EXTRAIT CHOISI —
********************
Tandis que la capitale du monde romain était livrée à de misérables intrigues, César poursuivait sa glorieuse carrière. Il semblait tout occupé de combattre les Belges, les Suèves ou les Bretons, et, sans quitter ses provinces, il était présent dans Rome. L'or, l'argent, les dépouilles conquises, y allaient pour être partagés entre les édiles, les préteurs, les consuls même et leurs femmes.

Mais cette gloire de César, cette conquête de Rome, qui se faisait en même temps que celle de la Gaule, étaient pour la noblesse une cause nouvelle d'irritation, et l'opposition redoublait contre ce victorieux qu'on aurait voulu voir vaincu et tué. Les salons s'en mêlaient. Les femmes tenaient à présent une grande place dans la société romaine. Chaque élégante réunissait autour d'elle une cour occupée de lui plaire. On se donnait des fêtes dont Rome entière s'entretenait, et l'on allait, le long des rivages enchantés de Baïes et de Pouzzoles, faire de la nuit le jour, ou promener son indolence sur les flots endormis, au milieu de la musique, des chants et des fleurs. Les aventures galantes étaient nombreuses, éclatantes, et la licence des paroles égalait celle des moeurs ; César était monté trop haut par ses victoires pour que des hommes de plaisir ne trouvassent point, à la fin d'un repas joyeux entre deux coupes, quelque médisance bien acérée contre ce voluptueux d'autrefois, dont les rudes travaux étaient un reproche à leur frivolité. Le poète le plus fameux du temps, dont on a fait bien malgré lui un républicain, apportait à ces soupers de mordantes épigrammes. Tremblez, Gaules et Bretagne qui caressez ce pervers, il vous dévorera. C'étaient les moindres injures, celles qu'on peut citer. Et les femmes applaudissaient ces invectives à l'homme qui leur enlevait pour la guerre ceux qu'elles auraient voulu garder pour le plaisir. Pompée n'était pas plus épargné : Est-ce pour cela, imperator unique, que, beau-père et gendre, vous avez tout bouleversé ?
********************
DONNÉES FOURNIES —

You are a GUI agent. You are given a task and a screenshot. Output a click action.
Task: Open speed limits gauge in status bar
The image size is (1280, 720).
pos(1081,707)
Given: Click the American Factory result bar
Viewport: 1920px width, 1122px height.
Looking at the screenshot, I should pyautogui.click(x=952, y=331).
********************
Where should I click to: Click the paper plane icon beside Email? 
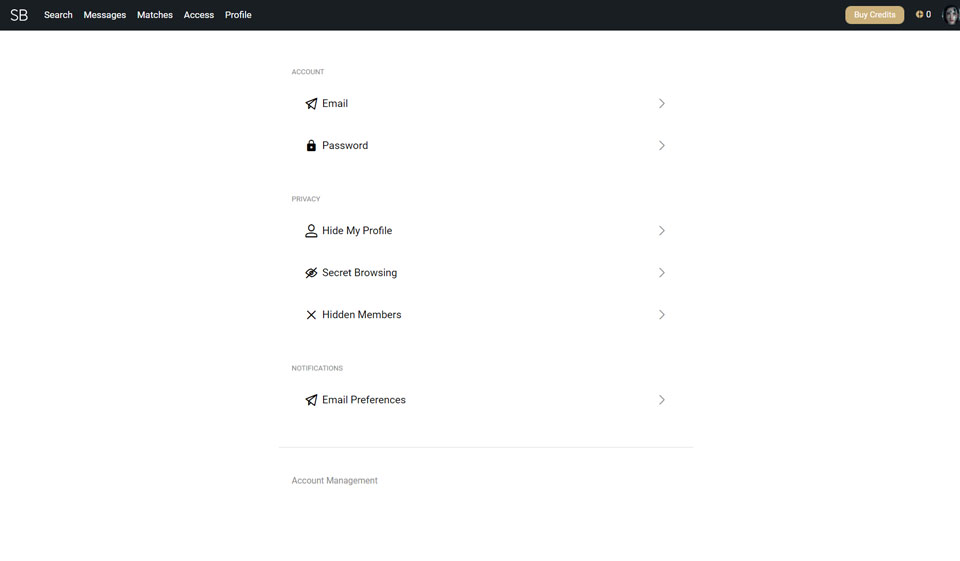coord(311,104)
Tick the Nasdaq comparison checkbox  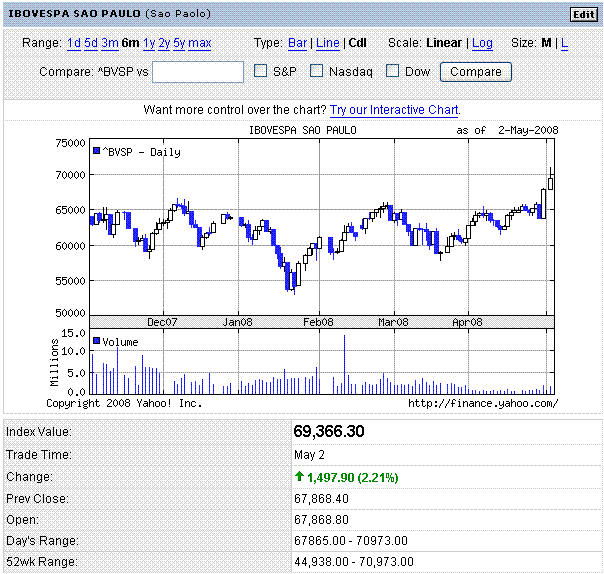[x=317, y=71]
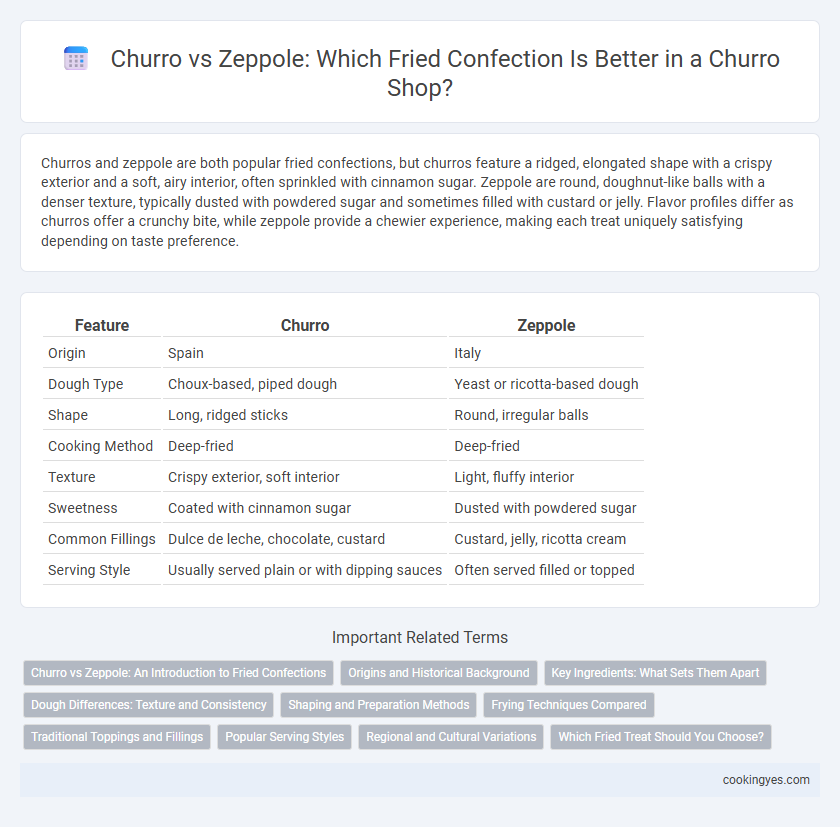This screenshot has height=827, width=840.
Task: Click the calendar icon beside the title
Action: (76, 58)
********************
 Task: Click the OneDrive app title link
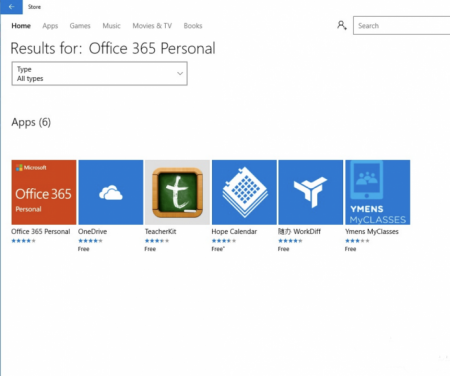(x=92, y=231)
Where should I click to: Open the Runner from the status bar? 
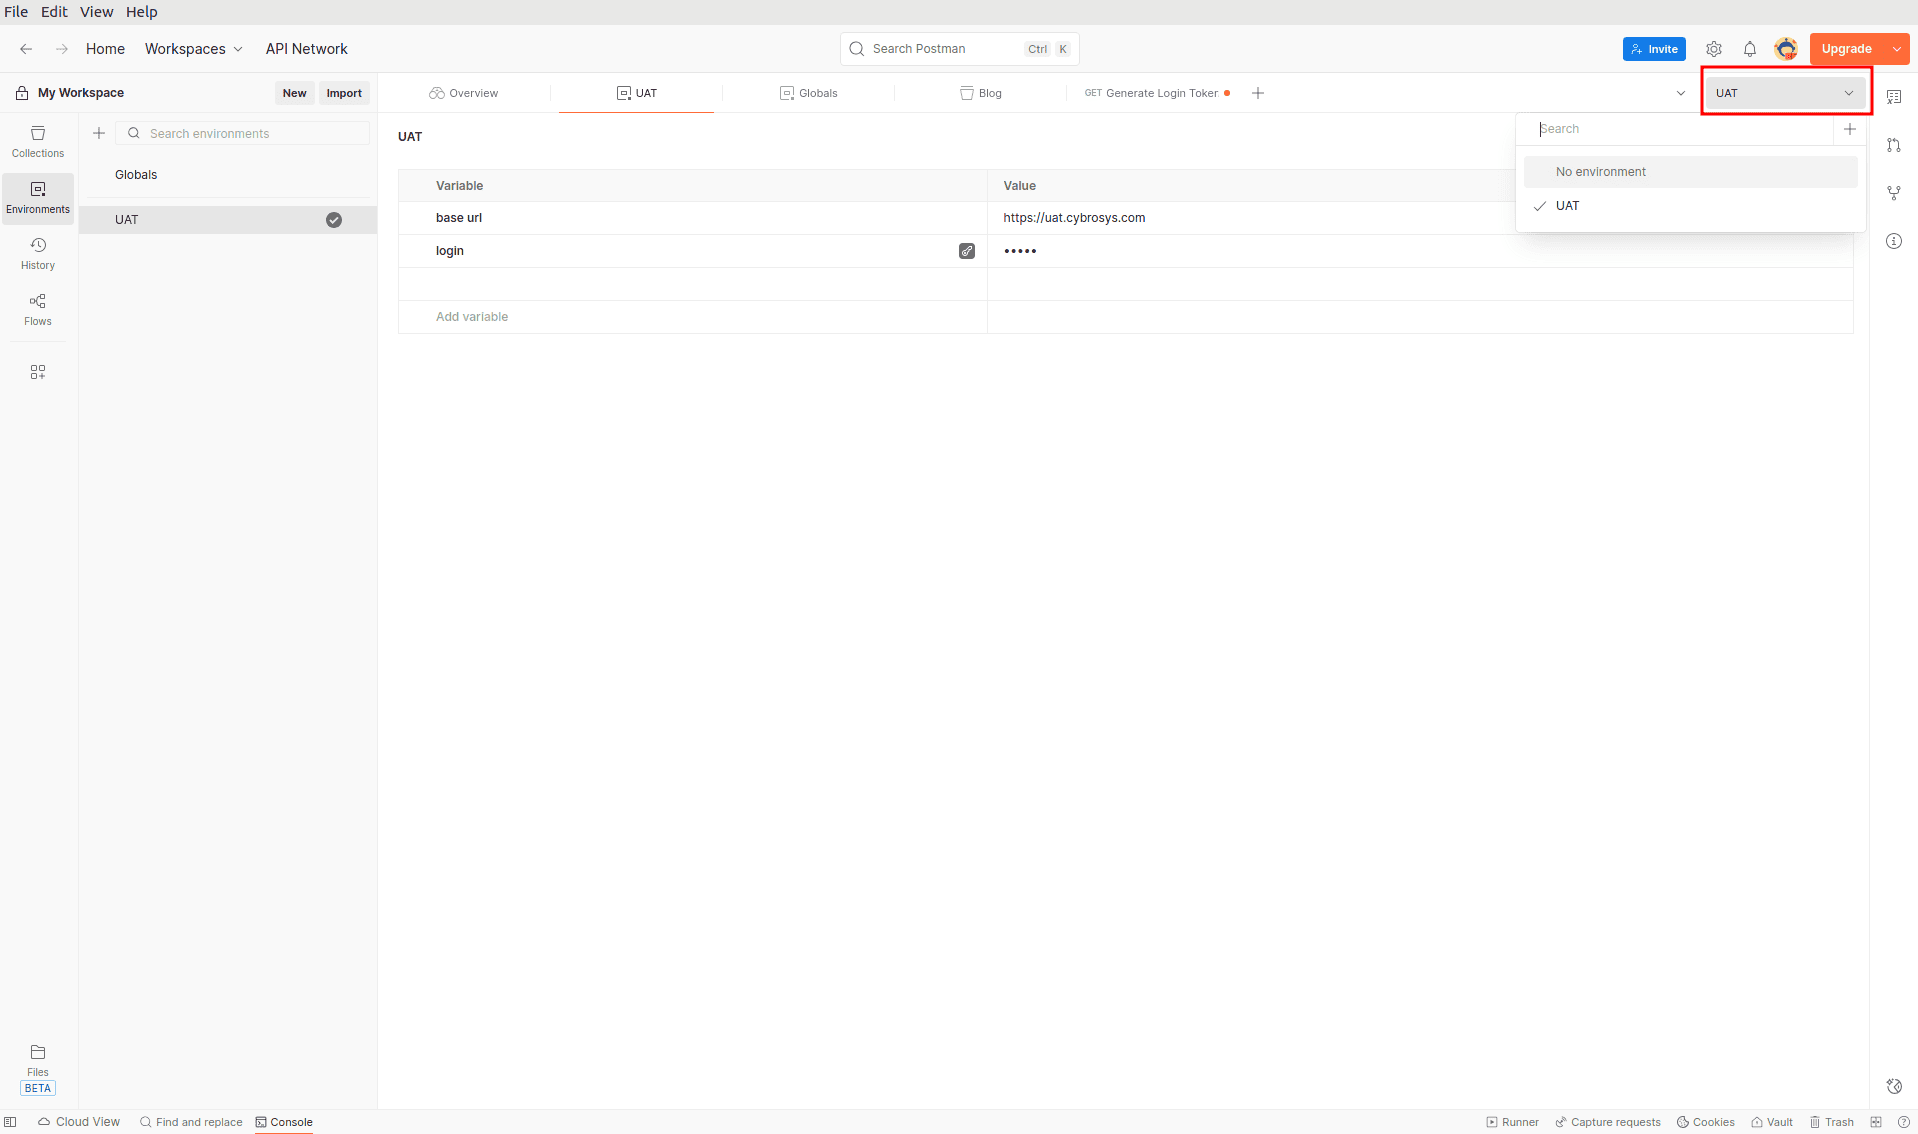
********************
EXERCICES PROPOSÉS —
**A)** Selon l'extrait sur César, entre qui étaient partagés l'or, l'argent et les dépouilles conquises envoyés à Rome ?
**B)** Résumez en quelques phrases le paragraphe de l'extrait sur César qui commence par « Mais cette gloire de César », en gardant ses faits principaux.
**C)** Rédigez la suite de l'extrait sur César à partir de sa dernière phrase.
Ces données proviennent d'une autre source.

RÉPONSES AUX EXERCICES —
**A)** Entre les édiles, les préteurs, les consuls même et leurs femmes.

**B)** La gloire de César et sa conquête de Rome, menée en même temps que celle de la Gaule, irritaient la noblesse, dont l'opposition redoublait. Les salons, où les femmes tenaient désormais une grande place, s'en mêlaient. On y donnait des fêtes célèbres, notamment sur les rivages de Baïes et de Pouzzoles, et les aventures galantes comme la licence des paroles y abondaient. Les hommes de plaisir y lançaient contre César des médisances acérées, et le poète le plus fameux du temps y apportait des épigrammes mordantes, applaudies par les femmes. Pompée n'était pas plus épargné.

**C)**
Suétone a conservé le souvenir des famosa epigrammata d'un autre poète, Licinius Calvus, contre les deux triumvirs, et ces pièces copiées par les uns, récitées par les autres, avec commentaires outrageants, couraient de main en main parmi la noblesse. Les gens d'esprit jugent souvent par les petits côtés ; le peuple, qui sent simplement, reçoit sans y résister la vive impression des grandes choses ; il était fier de ces victoires gauloises qui effaçaient la plus grande humiliation de Rome et qui portaient son nom si loin et si haut. César avait soin qu'on les connût dans la ville. Un service de courriers parfaitement organisé y faisait rapidement arriver le récit de ses batailles, et les bulletins de la grande armée étaient une glorieuse réponse à de méchants vers, dont les prétendus républicains se servaient alors pour tuer la popularité du proconsul, en attendant qu'ils pussent le tuer lui-même.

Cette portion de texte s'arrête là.